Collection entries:

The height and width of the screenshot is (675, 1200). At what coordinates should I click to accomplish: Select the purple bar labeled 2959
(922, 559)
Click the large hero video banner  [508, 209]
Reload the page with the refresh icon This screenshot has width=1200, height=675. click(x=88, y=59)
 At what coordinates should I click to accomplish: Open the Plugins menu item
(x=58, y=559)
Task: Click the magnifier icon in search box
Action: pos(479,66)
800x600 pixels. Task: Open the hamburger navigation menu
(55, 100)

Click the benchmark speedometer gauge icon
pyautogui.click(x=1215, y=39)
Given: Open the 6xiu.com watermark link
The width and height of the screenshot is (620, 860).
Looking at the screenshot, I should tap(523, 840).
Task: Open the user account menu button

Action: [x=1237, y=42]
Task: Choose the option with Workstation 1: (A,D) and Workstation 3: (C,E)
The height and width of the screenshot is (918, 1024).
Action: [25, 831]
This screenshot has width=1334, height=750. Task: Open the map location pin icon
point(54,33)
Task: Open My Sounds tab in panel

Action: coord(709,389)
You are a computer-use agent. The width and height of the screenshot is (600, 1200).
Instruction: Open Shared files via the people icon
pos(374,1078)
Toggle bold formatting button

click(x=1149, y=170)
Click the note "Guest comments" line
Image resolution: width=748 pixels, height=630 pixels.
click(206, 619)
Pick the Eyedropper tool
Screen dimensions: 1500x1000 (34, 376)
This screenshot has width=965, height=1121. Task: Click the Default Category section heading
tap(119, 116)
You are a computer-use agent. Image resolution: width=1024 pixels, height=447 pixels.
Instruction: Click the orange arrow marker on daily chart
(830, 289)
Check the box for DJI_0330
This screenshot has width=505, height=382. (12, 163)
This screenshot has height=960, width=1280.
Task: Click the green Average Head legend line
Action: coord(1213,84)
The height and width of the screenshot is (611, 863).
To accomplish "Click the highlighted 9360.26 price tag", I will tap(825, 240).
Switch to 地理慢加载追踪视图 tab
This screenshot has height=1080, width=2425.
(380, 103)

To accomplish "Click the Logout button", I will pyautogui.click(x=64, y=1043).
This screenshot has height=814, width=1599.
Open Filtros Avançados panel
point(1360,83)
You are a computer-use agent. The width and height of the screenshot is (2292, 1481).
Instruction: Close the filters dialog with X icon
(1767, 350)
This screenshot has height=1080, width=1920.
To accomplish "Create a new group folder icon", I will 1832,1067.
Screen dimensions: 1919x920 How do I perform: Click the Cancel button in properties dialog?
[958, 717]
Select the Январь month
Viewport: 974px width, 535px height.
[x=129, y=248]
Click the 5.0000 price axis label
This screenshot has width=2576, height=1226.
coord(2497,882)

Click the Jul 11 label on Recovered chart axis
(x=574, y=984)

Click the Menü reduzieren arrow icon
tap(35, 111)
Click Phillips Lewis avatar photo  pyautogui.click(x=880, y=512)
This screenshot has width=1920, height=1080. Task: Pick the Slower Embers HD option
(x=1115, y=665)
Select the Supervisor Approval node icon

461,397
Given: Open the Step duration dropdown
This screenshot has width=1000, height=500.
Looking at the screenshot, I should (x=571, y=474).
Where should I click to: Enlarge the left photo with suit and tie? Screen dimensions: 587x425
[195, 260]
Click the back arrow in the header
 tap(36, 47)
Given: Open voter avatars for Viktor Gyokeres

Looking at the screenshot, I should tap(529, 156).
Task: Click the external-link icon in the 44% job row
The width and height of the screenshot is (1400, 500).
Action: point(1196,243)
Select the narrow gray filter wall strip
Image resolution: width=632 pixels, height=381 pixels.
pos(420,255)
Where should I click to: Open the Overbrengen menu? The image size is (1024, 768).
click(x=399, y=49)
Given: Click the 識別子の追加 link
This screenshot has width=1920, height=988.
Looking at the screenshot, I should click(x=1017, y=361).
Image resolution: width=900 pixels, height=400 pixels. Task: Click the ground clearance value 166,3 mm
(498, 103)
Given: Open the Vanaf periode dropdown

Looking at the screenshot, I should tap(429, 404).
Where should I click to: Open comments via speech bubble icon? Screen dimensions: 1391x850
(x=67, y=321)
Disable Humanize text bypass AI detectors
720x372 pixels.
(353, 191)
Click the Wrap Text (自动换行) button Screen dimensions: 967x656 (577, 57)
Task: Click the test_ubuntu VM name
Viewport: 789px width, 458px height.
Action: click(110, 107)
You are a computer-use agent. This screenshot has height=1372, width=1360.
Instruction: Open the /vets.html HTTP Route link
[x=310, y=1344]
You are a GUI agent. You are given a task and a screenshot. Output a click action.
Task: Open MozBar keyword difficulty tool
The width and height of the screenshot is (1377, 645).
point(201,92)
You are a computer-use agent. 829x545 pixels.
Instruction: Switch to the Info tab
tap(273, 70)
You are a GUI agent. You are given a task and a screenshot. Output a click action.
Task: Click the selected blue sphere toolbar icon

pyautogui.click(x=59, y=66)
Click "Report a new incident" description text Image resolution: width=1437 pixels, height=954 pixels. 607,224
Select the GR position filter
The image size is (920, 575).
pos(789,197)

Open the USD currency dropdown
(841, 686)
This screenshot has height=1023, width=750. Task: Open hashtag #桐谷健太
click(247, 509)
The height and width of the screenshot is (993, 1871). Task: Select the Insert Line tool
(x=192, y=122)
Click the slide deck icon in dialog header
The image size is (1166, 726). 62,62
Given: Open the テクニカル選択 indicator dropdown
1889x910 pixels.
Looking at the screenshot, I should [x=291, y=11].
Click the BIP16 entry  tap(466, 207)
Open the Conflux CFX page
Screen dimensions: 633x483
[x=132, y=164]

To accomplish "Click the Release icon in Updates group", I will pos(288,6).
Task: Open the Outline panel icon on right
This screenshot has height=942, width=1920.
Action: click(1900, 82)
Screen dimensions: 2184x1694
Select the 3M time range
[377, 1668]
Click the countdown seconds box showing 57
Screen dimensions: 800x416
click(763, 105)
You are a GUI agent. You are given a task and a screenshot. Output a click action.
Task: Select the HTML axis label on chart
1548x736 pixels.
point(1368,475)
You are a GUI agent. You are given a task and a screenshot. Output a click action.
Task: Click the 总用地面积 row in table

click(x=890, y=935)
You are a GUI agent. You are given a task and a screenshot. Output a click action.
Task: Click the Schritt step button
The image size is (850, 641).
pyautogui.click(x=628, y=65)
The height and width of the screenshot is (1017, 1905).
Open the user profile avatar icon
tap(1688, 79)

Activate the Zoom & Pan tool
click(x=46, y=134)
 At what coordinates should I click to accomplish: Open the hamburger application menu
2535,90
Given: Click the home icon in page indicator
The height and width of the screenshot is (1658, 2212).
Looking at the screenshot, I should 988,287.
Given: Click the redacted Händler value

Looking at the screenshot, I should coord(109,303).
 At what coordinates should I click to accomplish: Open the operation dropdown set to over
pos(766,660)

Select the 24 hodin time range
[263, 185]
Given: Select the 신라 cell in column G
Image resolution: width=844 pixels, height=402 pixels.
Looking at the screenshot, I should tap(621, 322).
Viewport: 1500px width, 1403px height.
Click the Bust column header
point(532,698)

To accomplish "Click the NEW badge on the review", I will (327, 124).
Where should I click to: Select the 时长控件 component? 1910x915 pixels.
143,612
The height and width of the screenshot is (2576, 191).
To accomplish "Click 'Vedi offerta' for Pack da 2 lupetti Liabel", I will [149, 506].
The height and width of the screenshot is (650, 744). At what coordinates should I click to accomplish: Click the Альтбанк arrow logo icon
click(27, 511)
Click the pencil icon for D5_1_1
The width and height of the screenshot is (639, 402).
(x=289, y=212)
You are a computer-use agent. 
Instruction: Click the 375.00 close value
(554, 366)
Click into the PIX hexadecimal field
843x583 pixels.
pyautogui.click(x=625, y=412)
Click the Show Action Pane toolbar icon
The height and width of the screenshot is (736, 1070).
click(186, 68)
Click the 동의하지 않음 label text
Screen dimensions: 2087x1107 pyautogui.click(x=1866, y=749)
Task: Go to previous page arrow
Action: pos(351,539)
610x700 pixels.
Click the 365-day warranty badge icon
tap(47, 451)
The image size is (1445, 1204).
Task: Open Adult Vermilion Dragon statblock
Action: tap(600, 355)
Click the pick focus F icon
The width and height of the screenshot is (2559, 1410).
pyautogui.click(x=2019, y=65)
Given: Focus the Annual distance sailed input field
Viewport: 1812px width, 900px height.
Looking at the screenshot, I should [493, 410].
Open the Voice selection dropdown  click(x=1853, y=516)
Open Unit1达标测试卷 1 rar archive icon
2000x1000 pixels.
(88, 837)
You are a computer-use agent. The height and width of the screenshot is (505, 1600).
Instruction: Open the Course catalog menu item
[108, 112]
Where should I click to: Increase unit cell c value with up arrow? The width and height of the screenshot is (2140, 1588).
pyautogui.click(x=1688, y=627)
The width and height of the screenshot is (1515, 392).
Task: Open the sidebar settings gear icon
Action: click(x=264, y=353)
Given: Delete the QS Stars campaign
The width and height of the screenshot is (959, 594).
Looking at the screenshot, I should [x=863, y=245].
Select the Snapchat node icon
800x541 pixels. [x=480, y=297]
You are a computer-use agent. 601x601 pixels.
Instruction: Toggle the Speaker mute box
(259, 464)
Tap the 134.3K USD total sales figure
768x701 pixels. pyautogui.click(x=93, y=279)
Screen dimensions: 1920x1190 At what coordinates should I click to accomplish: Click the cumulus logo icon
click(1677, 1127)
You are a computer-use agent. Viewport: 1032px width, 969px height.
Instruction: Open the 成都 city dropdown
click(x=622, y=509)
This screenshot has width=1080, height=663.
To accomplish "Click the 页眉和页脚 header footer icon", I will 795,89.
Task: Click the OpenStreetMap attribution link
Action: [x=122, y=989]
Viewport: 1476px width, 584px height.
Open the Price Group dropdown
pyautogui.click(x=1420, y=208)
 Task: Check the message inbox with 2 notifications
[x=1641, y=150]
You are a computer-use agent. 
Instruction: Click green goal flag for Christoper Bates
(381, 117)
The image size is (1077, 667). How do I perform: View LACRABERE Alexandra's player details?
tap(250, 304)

WRITTEN EXERCISE: Please rewrite the records from the line with "Click the Wrap" to the line with "Action: click(110, 107)" as a Markdown table with the columns Row and Line, leaving out any blank lines.

WRITTEN ANSWER:
| Row | Line |
|---|---|
| 1 | Click the Wrap Text (自动换行) button Screen dimensions: 967x656 (577, 57) |
| 2 | Task: Click the test_ubuntu VM name |
| 3 | Viewport: 789px width, 458px height. |
| 4 | Action: click(110, 107) |